Work order:
Copy only the lines from the one containing "Instruction: Click the" through the final line of the records below, exactly as written, with no pictures.

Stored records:

****

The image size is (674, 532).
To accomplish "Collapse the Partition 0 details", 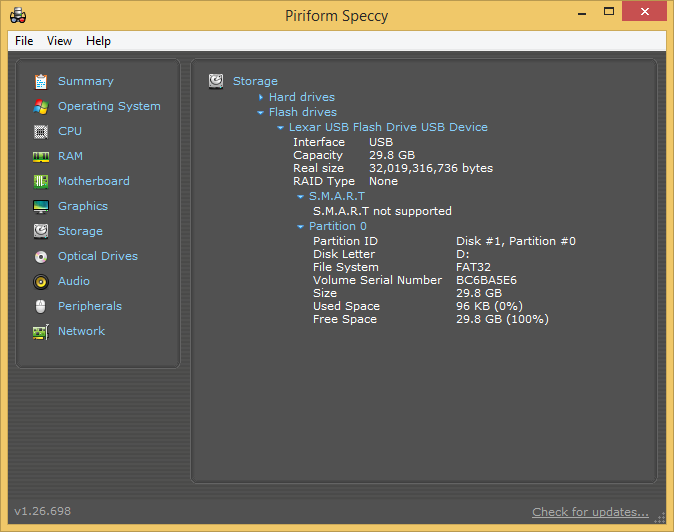I will click(300, 227).
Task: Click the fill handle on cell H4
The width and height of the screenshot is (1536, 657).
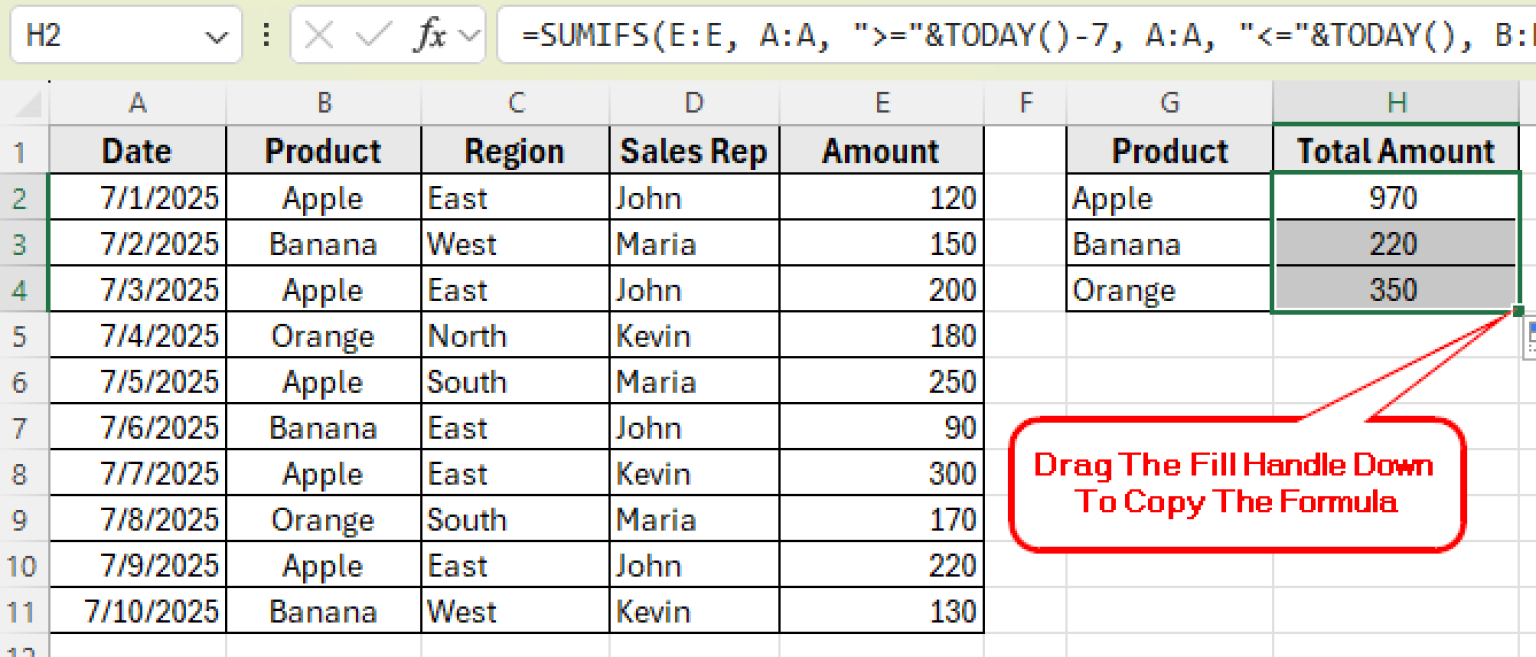Action: [1518, 311]
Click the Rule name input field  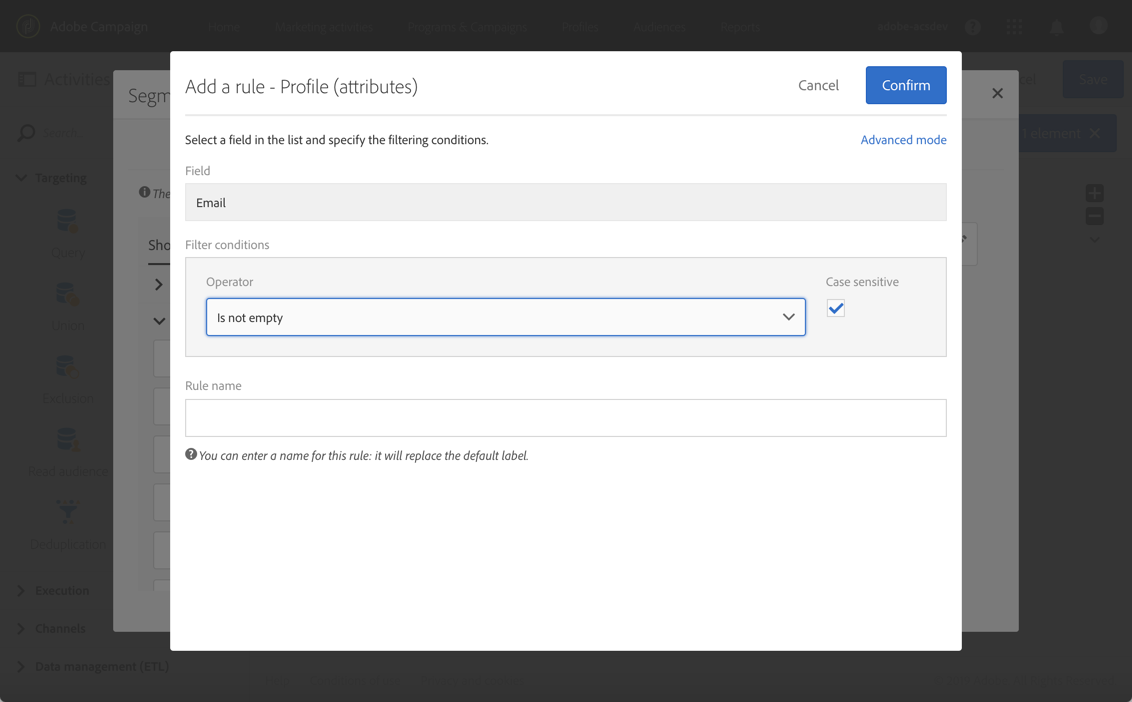pyautogui.click(x=565, y=418)
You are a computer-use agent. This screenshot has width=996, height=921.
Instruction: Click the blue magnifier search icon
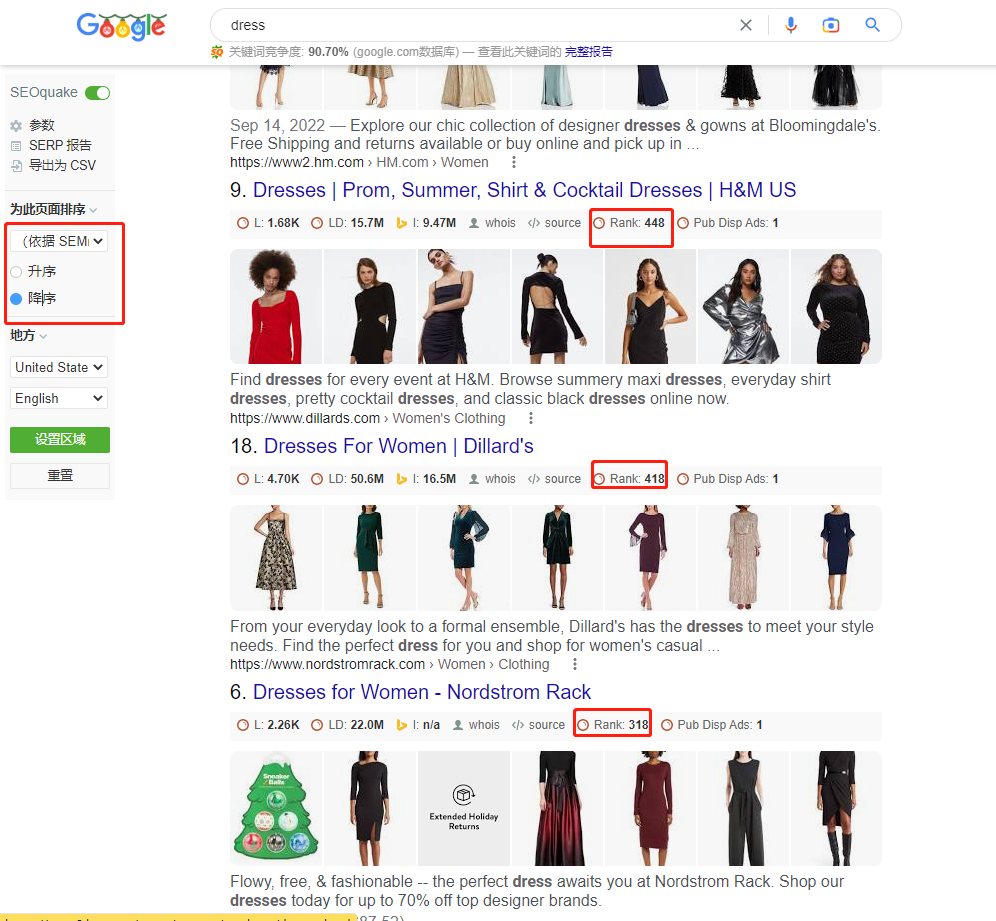click(x=872, y=25)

****

Task answer:
Instruction: Click the blue magnifier search icon
click(x=872, y=25)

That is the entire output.